» The task:
Format every line of the entries below as a Markdown table with the columns "Row" and "Line", numbering each line in sequence and omitting blank lines.

» Dataset records:
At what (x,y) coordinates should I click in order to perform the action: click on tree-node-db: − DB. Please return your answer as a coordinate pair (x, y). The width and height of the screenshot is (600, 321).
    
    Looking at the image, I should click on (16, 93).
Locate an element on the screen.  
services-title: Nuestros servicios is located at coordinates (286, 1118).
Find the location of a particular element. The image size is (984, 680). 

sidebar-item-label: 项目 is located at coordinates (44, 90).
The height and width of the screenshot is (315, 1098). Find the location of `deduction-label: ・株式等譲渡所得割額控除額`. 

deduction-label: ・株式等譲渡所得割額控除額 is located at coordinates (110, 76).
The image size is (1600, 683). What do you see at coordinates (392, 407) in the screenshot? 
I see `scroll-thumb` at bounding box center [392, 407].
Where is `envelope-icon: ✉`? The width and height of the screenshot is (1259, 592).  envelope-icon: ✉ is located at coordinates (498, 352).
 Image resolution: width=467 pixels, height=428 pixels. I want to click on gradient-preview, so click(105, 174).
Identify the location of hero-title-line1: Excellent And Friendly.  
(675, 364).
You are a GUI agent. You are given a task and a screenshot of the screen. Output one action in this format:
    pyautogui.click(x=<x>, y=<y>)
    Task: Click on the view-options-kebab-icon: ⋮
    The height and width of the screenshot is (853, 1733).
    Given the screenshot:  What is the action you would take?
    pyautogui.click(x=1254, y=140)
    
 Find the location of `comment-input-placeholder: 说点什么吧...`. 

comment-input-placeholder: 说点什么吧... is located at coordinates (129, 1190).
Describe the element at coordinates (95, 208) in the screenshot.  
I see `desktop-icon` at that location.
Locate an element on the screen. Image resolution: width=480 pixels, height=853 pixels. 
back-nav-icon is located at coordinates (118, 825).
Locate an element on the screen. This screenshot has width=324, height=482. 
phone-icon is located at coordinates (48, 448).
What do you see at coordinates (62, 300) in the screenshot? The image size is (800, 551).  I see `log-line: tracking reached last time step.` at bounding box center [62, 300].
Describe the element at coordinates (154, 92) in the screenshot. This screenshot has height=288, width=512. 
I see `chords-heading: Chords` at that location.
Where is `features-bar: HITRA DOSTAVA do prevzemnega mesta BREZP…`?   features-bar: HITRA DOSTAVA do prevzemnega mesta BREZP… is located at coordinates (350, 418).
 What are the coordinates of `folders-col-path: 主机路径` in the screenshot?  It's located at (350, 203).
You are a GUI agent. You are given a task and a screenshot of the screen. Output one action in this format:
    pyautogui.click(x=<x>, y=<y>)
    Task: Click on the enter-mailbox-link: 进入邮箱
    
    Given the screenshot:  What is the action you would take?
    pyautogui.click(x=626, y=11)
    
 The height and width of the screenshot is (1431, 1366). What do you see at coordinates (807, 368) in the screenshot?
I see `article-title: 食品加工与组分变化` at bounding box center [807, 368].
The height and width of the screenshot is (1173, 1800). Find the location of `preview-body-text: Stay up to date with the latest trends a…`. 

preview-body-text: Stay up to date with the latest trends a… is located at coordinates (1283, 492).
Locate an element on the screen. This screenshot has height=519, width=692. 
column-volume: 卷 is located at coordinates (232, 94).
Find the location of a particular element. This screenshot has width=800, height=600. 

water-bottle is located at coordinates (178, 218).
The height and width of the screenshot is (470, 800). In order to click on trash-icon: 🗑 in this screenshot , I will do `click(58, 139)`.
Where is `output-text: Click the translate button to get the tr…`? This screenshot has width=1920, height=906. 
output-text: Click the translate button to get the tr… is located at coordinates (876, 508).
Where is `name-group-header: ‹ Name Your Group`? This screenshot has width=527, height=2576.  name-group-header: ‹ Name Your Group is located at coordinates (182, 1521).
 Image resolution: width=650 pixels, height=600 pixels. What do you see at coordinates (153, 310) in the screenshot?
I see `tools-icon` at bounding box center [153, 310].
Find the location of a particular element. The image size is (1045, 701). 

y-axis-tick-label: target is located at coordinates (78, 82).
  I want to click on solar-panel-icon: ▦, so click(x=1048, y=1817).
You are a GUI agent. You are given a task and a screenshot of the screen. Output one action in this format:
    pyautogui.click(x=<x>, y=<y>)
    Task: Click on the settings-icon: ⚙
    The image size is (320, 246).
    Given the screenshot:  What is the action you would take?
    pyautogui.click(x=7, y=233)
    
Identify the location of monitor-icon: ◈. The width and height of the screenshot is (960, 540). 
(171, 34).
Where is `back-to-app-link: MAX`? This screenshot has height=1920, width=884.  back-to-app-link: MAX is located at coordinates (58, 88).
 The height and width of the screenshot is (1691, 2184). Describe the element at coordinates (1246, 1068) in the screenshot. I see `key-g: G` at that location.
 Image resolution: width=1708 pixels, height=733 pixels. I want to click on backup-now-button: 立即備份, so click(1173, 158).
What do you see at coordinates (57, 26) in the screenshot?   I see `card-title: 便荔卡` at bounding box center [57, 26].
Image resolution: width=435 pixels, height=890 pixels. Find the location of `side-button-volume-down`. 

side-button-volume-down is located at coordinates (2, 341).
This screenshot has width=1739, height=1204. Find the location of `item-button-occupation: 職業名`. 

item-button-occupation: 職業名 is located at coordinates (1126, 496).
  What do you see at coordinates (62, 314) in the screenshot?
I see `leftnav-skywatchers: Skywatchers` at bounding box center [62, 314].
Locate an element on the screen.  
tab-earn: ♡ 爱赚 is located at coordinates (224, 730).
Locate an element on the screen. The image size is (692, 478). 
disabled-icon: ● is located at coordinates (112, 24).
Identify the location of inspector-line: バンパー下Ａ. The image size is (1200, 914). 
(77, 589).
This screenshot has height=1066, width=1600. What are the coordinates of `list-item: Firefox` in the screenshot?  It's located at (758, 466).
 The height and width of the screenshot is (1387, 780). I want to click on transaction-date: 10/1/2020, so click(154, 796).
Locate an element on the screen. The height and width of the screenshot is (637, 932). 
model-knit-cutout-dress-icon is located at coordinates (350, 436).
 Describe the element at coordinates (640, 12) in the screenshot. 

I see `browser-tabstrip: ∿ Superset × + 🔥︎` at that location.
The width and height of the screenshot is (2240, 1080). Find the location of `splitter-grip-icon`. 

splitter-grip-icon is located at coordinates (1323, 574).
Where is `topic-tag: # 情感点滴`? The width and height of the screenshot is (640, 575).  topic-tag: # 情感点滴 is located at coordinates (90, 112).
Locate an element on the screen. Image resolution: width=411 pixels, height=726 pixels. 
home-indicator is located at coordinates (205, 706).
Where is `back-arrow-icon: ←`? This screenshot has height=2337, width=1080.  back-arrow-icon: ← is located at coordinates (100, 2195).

» Output for this task:
| Row | Line |
|---|---|
| 1 | At what (x,y) coordinates should I click in order to perform the action: click on tree-node-db: − DB. Please return your answer as a coordinate pair (x, y). The width and height of the screenshot is (600, 321). |
| 2 |     Looking at the image, I should click on (16, 93). |
| 3 | Locate an element on the screen.   |
| 4 | services-title: Nuestros servicios is located at coordinates (286, 1118). |
| 5 | Find the location of a particular element. The image size is (984, 680).  |
| 6 | sidebar-item-label: 项目 is located at coordinates (44, 90). |
| 7 | The height and width of the screenshot is (315, 1098). Find the location of `deduction-label: ・株式等譲渡所得割額控除額`.  |
| 8 | deduction-label: ・株式等譲渡所得割額控除額 is located at coordinates (110, 76). |
| 9 | The image size is (1600, 683). What do you see at coordinates (392, 407) in the screenshot?  |
| 10 | I see `scroll-thumb` at bounding box center [392, 407]. |
| 11 | Where is `envelope-icon: ✉`? The width and height of the screenshot is (1259, 592).  envelope-icon: ✉ is located at coordinates (498, 352). |
| 12 |  Image resolution: width=467 pixels, height=428 pixels. I want to click on gradient-preview, so click(105, 174). |
| 13 | Identify the location of hero-title-line1: Excellent And Friendly.   |
| 14 | (675, 364). |
| 15 | You are a GUI agent. You are given a task and a screenshot of the screen. Output one action in this format: |
| 16 |     pyautogui.click(x=<x>, y=<y>) |
| 17 |     Task: Click on the view-options-kebab-icon: ⋮ |
| 18 |     The height and width of the screenshot is (853, 1733). |
| 19 |     Given the screenshot:  What is the action you would take? |
| 20 |     pyautogui.click(x=1254, y=140) |
| 21 |  Find the location of `comment-input-placeholder: 说点什么吧...`.  |
| 22 | comment-input-placeholder: 说点什么吧... is located at coordinates (129, 1190). |
| 23 | Describe the element at coordinates (95, 208) in the screenshot.   |
| 24 | I see `desktop-icon` at that location. |
| 25 | Locate an element on the screen. Image resolution: width=480 pixels, height=853 pixels.  |
| 26 | back-nav-icon is located at coordinates (118, 825). |
| 27 | Locate an element on the screen. This screenshot has width=324, height=482.  |
| 28 | phone-icon is located at coordinates (48, 448). |
| 29 | What do you see at coordinates (62, 300) in the screenshot? The image size is (800, 551).  I see `log-line: tracking reached last time step.` at bounding box center [62, 300]. |
| 30 | Describe the element at coordinates (154, 92) in the screenshot. This screenshot has height=288, width=512.  |
| 31 | I see `chords-heading: Chords` at that location. |
| 32 | Where is `features-bar: HITRA DOSTAVA do prevzemnega mesta BREZP…`?   features-bar: HITRA DOSTAVA do prevzemnega mesta BREZP… is located at coordinates (350, 418). |
| 33 |  What are the coordinates of `folders-col-path: 主机路径` in the screenshot?  It's located at (350, 203). |
| 34 | You are a GUI agent. You are given a task and a screenshot of the screen. Output one action in this format: |
| 35 |     pyautogui.click(x=<x>, y=<y>) |
| 36 |     Task: Click on the enter-mailbox-link: 进入邮箱 |
| 37 |     Given the screenshot:  What is the action you would take? |
| 38 |     pyautogui.click(x=626, y=11) |
| 39 |  The height and width of the screenshot is (1431, 1366). What do you see at coordinates (807, 368) in the screenshot? |
| 40 | I see `article-title: 食品加工与组分变化` at bounding box center [807, 368]. |
| 41 | The height and width of the screenshot is (1173, 1800). Find the location of `preview-body-text: Stay up to date with the latest trends a…`.  |
| 42 | preview-body-text: Stay up to date with the latest trends a… is located at coordinates (1283, 492). |
| 43 | Locate an element on the screen. This screenshot has height=519, width=692.  |
| 44 | column-volume: 卷 is located at coordinates (232, 94). |
| 45 | Find the location of a particular element. This screenshot has width=800, height=600.  |
| 46 | water-bottle is located at coordinates (178, 218). |
| 47 | The height and width of the screenshot is (470, 800). In order to click on trash-icon: 🗑 in this screenshot , I will do `click(58, 139)`. |
| 48 | Where is `output-text: Click the translate button to get the tr…`? This screenshot has width=1920, height=906.  |
| 49 | output-text: Click the translate button to get the tr… is located at coordinates (876, 508). |
| 50 | Where is `name-group-header: ‹ Name Your Group`? This screenshot has width=527, height=2576.  name-group-header: ‹ Name Your Group is located at coordinates (182, 1521). |
| 51 |  Image resolution: width=650 pixels, height=600 pixels. What do you see at coordinates (153, 310) in the screenshot? |
| 52 | I see `tools-icon` at bounding box center [153, 310]. |
| 53 | Find the location of a particular element. The image size is (1045, 701).  |
| 54 | y-axis-tick-label: target is located at coordinates (78, 82). |
| 55 |   I want to click on solar-panel-icon: ▦, so click(x=1048, y=1817). |
| 56 | You are a GUI agent. You are given a task and a screenshot of the screen. Output one action in this format: |
| 57 |     pyautogui.click(x=<x>, y=<y>) |
| 58 |     Task: Click on the settings-icon: ⚙ |
| 59 |     The image size is (320, 246). |
| 60 |     Given the screenshot:  What is the action you would take? |
| 61 |     pyautogui.click(x=7, y=233) |
| 62 | Identify the location of monitor-icon: ◈. The width and height of the screenshot is (960, 540).  |
| 63 | (171, 34). |
| 64 | Where is `back-to-app-link: MAX`? This screenshot has height=1920, width=884.  back-to-app-link: MAX is located at coordinates (58, 88). |
| 65 |  The height and width of the screenshot is (1691, 2184). Describe the element at coordinates (1246, 1068) in the screenshot. I see `key-g: G` at that location. |
| 66 |  Image resolution: width=1708 pixels, height=733 pixels. I want to click on backup-now-button: 立即備份, so click(1173, 158). |
| 67 | What do you see at coordinates (57, 26) in the screenshot?   I see `card-title: 便荔卡` at bounding box center [57, 26]. |
| 68 | Image resolution: width=435 pixels, height=890 pixels. Find the location of `side-button-volume-down`.  |
| 69 | side-button-volume-down is located at coordinates (2, 341). |
| 70 | This screenshot has width=1739, height=1204. Find the location of `item-button-occupation: 職業名`.  |
| 71 | item-button-occupation: 職業名 is located at coordinates (1126, 496). |
| 72 |   What do you see at coordinates (62, 314) in the screenshot? |
| 73 | I see `leftnav-skywatchers: Skywatchers` at bounding box center [62, 314]. |
| 74 | Locate an element on the screen.   |
| 75 | tab-earn: ♡ 爱赚 is located at coordinates (224, 730). |
| 76 | Locate an element on the screen. The image size is (692, 478).  |
| 77 | disabled-icon: ● is located at coordinates (112, 24). |
| 78 | Identify the location of inspector-line: バンパー下Ａ. The image size is (1200, 914).  |
| 79 | (77, 589). |
| 80 | This screenshot has height=1066, width=1600. What are the coordinates of `list-item: Firefox` in the screenshot?  It's located at (758, 466). |
| 81 |  The height and width of the screenshot is (1387, 780). I want to click on transaction-date: 10/1/2020, so click(154, 796). |
| 82 | Locate an element on the screen. The height and width of the screenshot is (637, 932).  |
| 83 | model-knit-cutout-dress-icon is located at coordinates (350, 436). |
| 84 |  Describe the element at coordinates (640, 12) in the screenshot.  |
| 85 | I see `browser-tabstrip: ∿ Superset × + 🔥︎` at that location. |
| 86 | The width and height of the screenshot is (2240, 1080). Find the location of `splitter-grip-icon`.  |
| 87 | splitter-grip-icon is located at coordinates (1323, 574). |
| 88 | Where is `topic-tag: # 情感点滴`? The width and height of the screenshot is (640, 575).  topic-tag: # 情感点滴 is located at coordinates (90, 112). |
| 89 | Locate an element on the screen. Image resolution: width=411 pixels, height=726 pixels.  |
| 90 | home-indicator is located at coordinates (205, 706). |
| 91 | Where is `back-arrow-icon: ←`? This screenshot has height=2337, width=1080.  back-arrow-icon: ← is located at coordinates (100, 2195). |